Greg said:
I believe I'm right in saying the difference between coated and uncoated is that coated is literally just laminated - so shows you how the pantone colour will look when matt/gloss laminated.
Coated stock is not the same as gloss lamination. Coated stock may be more commonly referred to as gloss art board (the most common for promotional print work), where the paper traditionally has a clay-like content to give it a sheen. Uncoated stock could be referred to as silk, or more commonly matt - a rougher finish, like bond photocopy or letterhead paper.
Gloss lamination heightens the gloss finish to the nth degree, but when you consider that matt lamination is available then clearly these finishing processes have no bearing on pantone colour books.
The issue of 15% 'saturation' may be referring to the fact that 15% yellow does not have the same impact as 15% black, tonally. So you need to bear that in mind if you're using pastel shades and expected type to be legible.

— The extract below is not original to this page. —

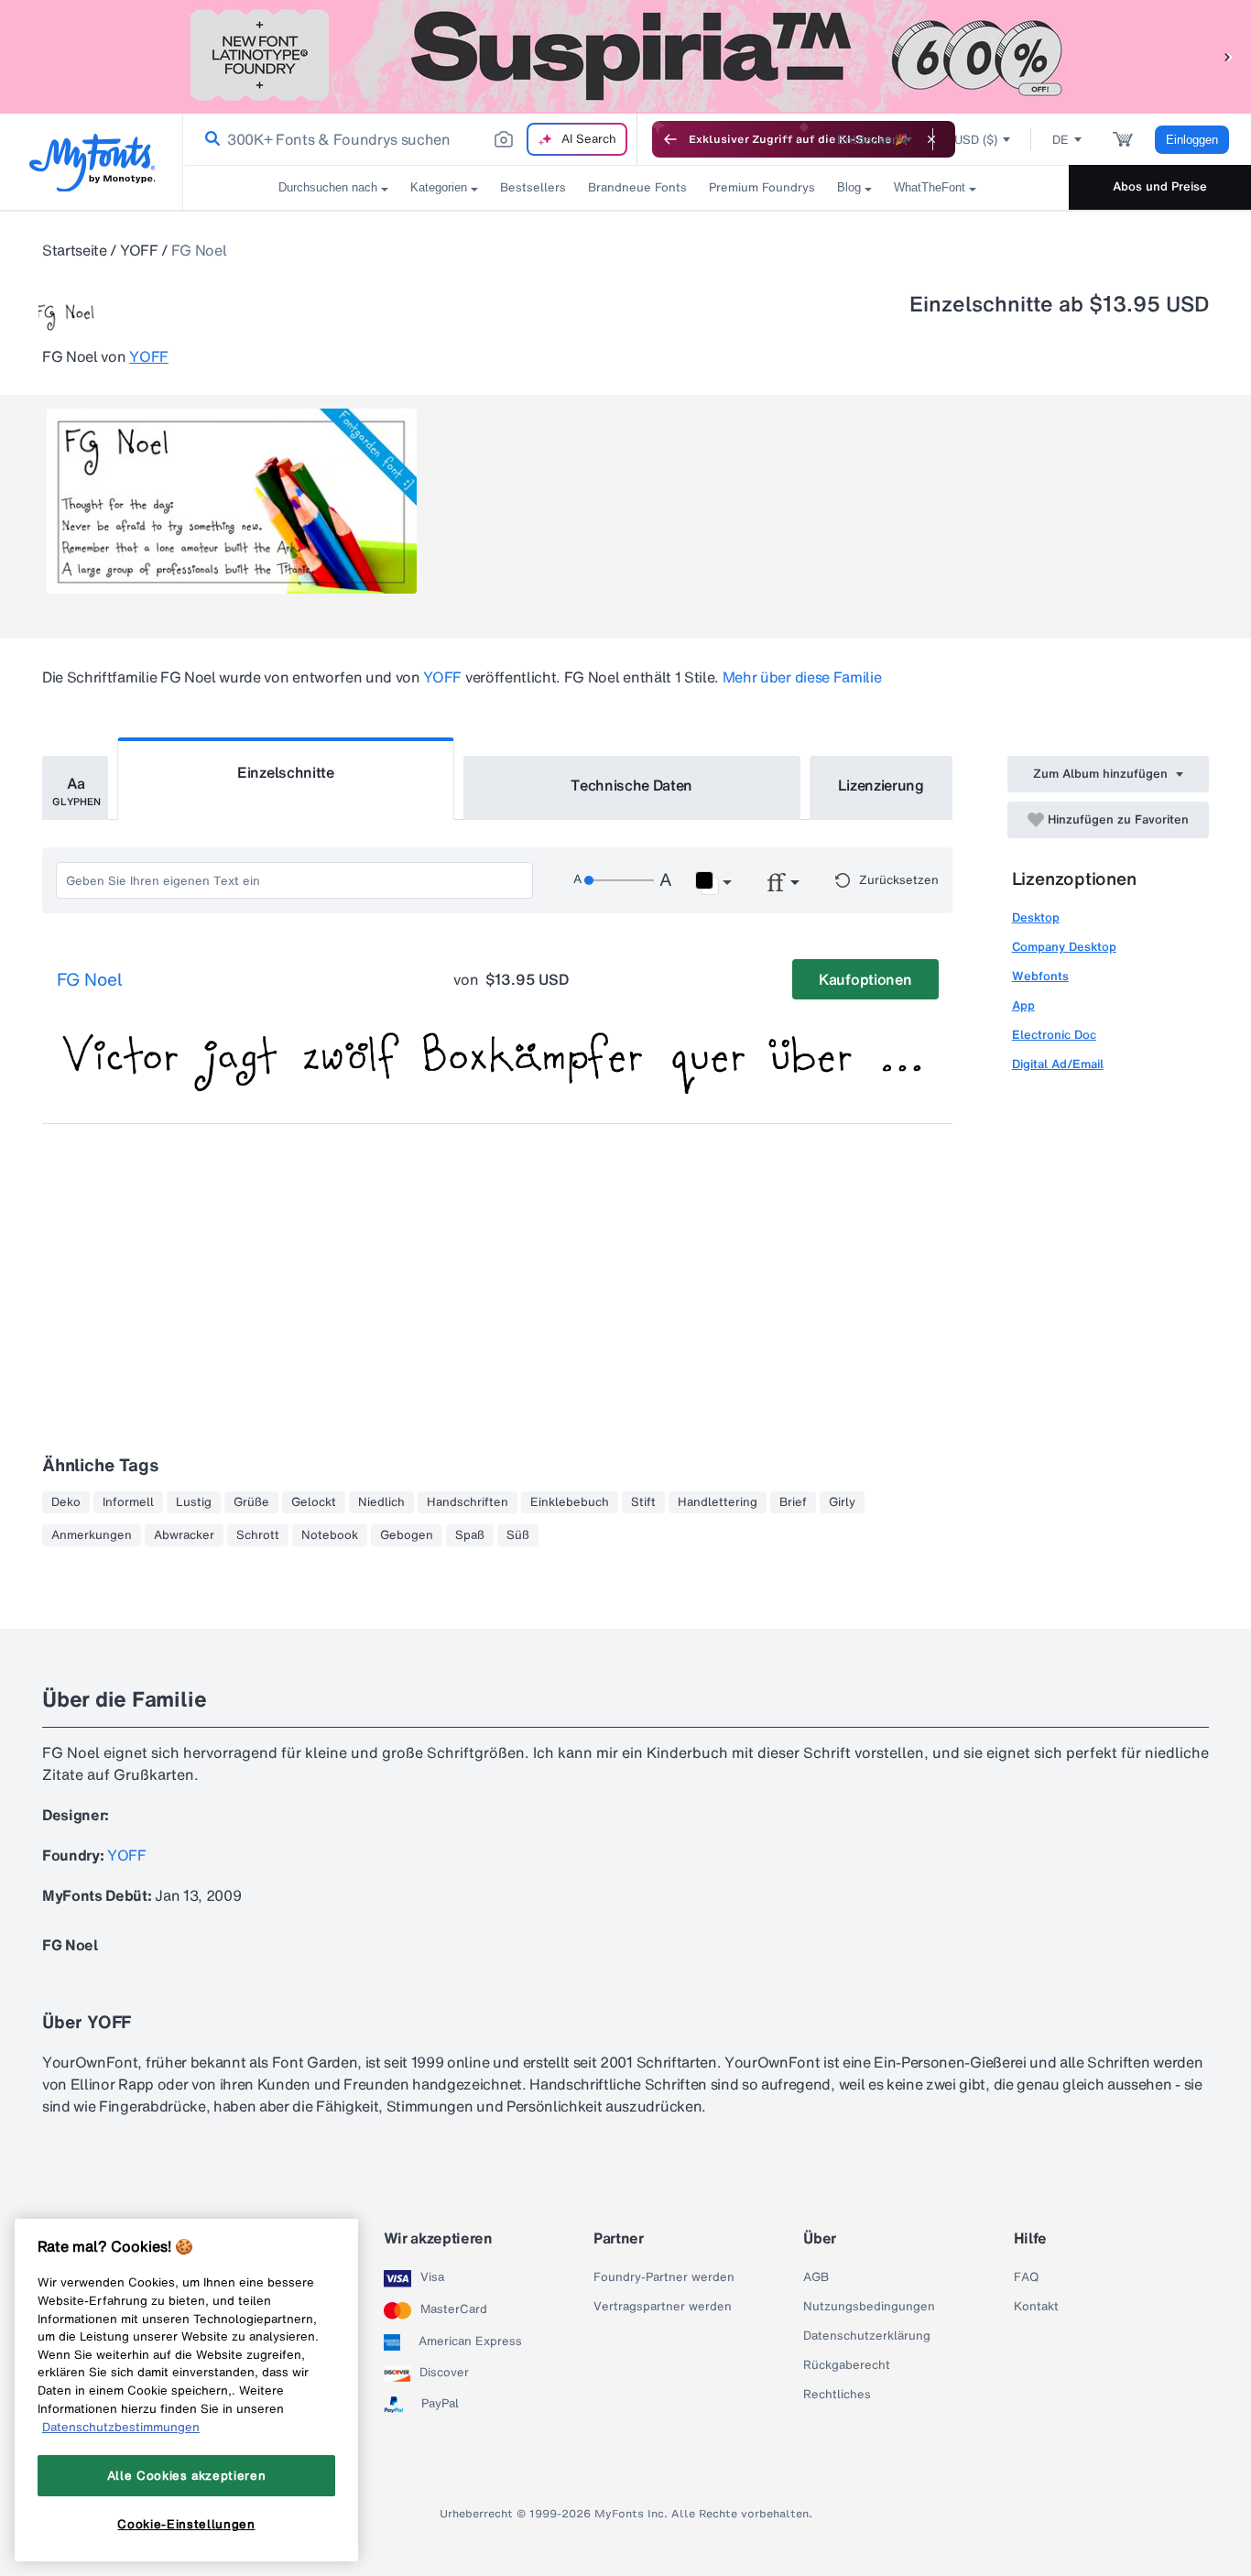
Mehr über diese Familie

Going below 15% black to make text look light grey is going too far, especially for very small and fine text - where the individual dots of the screening process will make the text look rougher and rougher, simply becuase the dots are spaced too far apart.

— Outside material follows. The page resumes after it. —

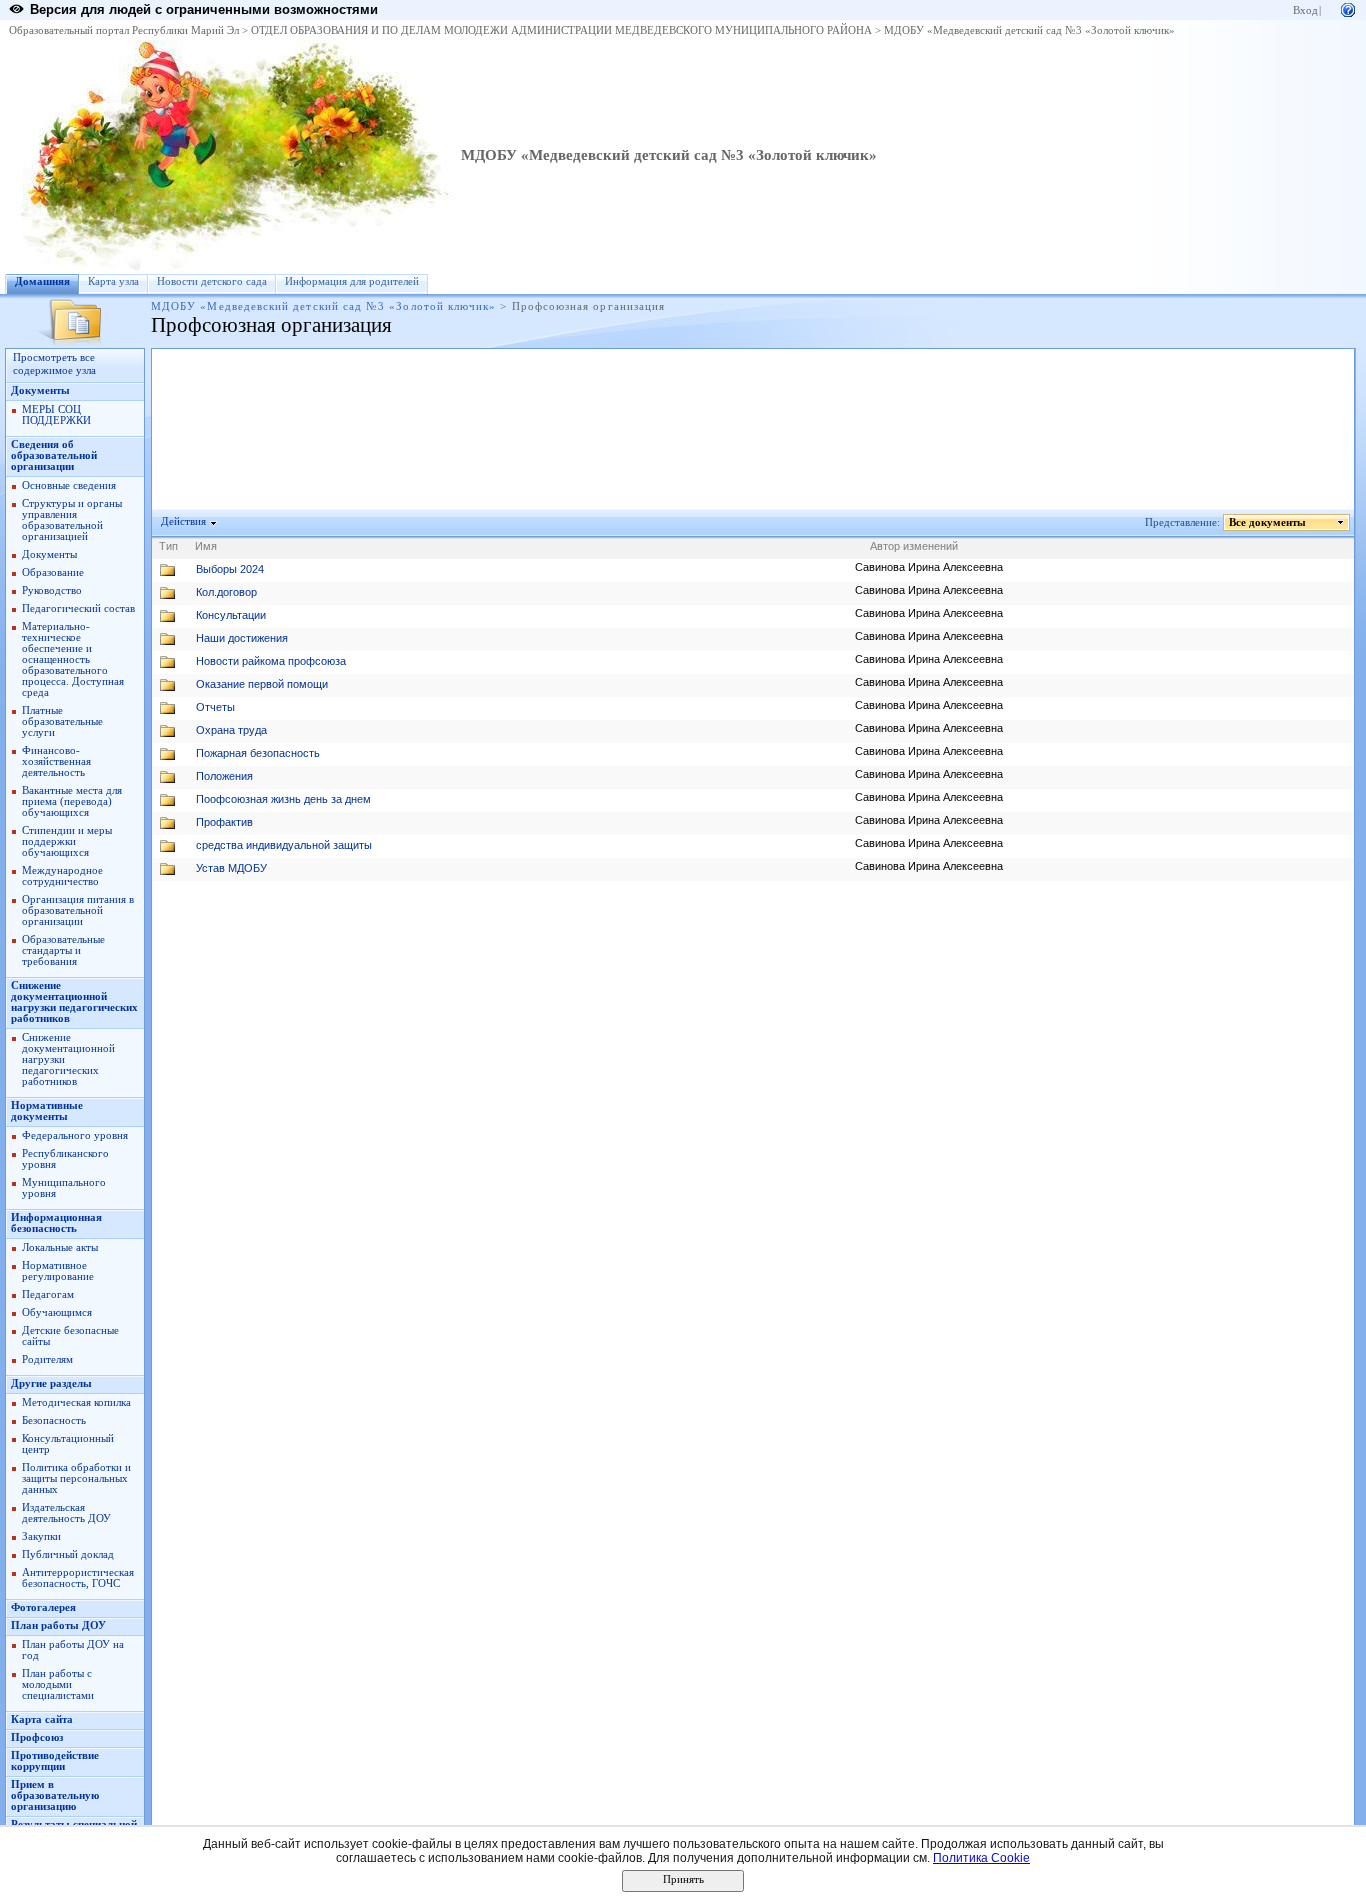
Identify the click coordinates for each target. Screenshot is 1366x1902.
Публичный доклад (68, 1554)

Graduated tints are something that can lead the novice astray. Try to think how one end of the spectrum will blend through to the other in terms of individual C M Y and K values. For instance going from black to dark blue is going to look best going from C100M100Y0K100 to C100M100Y0K0. If you try to blend from just 100% K (no cyan or magenta content) there will be a washed-out greyish area in the grad just before the C and M components really bite. The problem is that most RGB monitors will show a healthy saturated grad.
Going for a paper proof is value for money on initial work. Another thing to try is to produce a CMYK print-ready PDF, then RIP that back into Photoshop, and look at the CMYK channels in isolation. This can often highlight banding, knockout and overprint issues.
It's a minefield, and requires that you give yourself every chance to proof and reproof your work, until the day your feel for printing on paper becomes second-nature.